### ENTRIES
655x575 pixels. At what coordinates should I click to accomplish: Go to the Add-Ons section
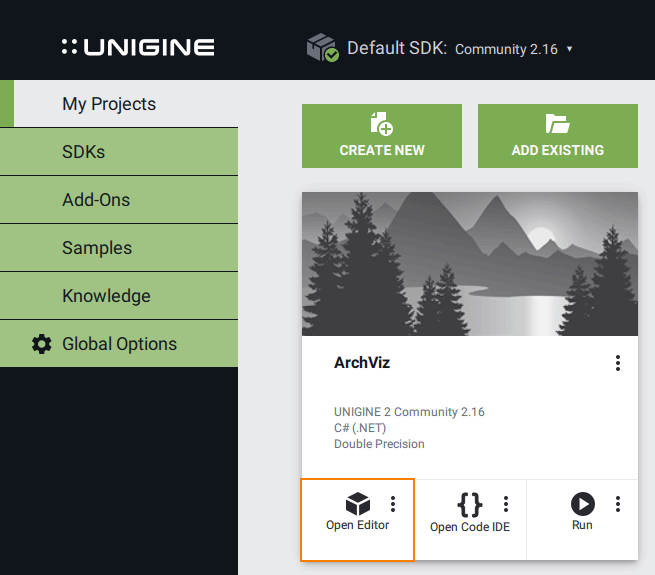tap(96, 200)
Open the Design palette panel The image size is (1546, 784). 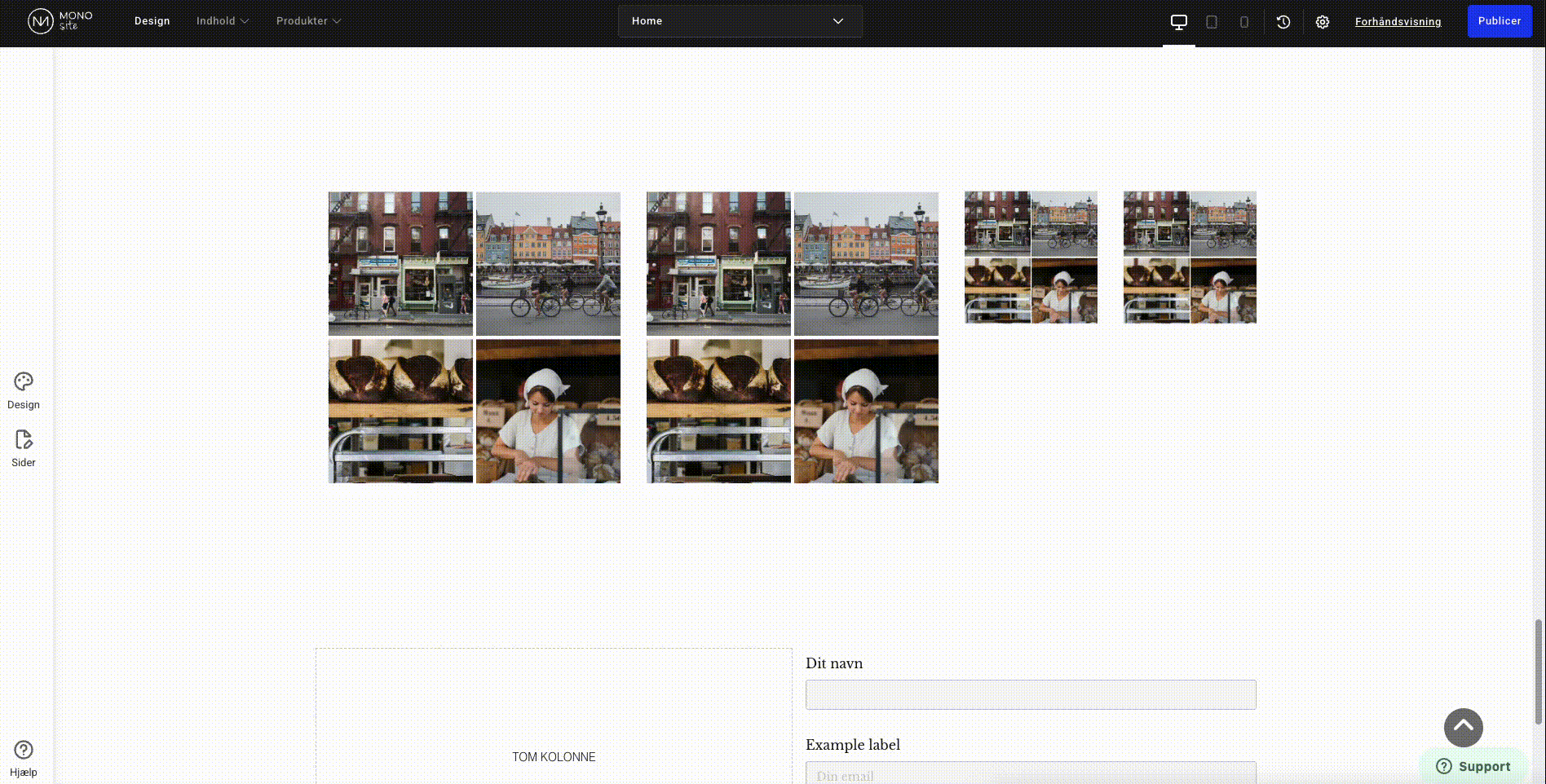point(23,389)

--

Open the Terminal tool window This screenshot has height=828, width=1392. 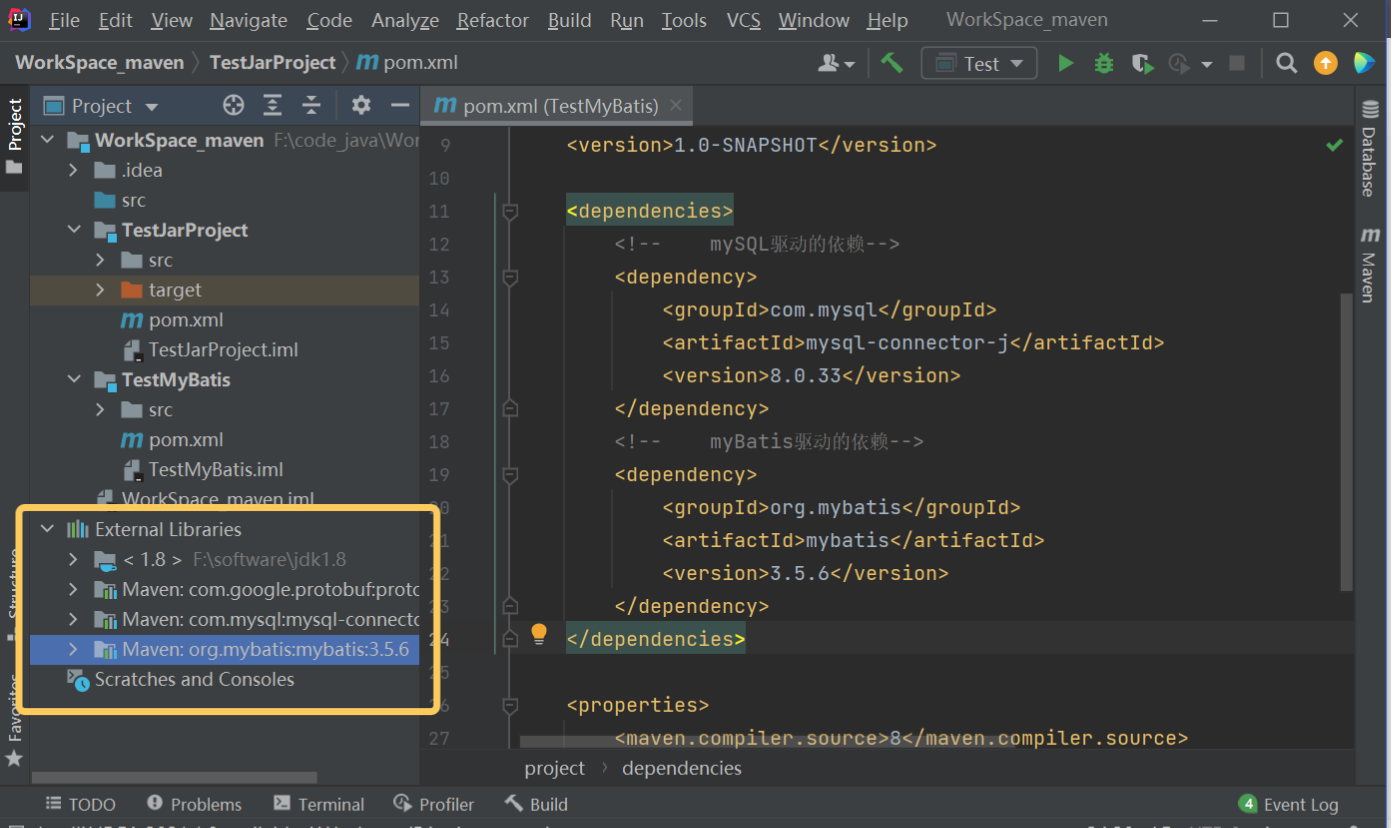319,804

* * *

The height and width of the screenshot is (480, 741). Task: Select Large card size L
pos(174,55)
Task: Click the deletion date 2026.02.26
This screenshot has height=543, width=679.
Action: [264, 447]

### WHAT TO DO
Find every line in the data above that contains the word "Task" and copy each of those lines.

### EXERCISE ANSWER
The height and width of the screenshot is (480, 741). Task: Select Large card size L
Task: Click the deletion date 2026.02.26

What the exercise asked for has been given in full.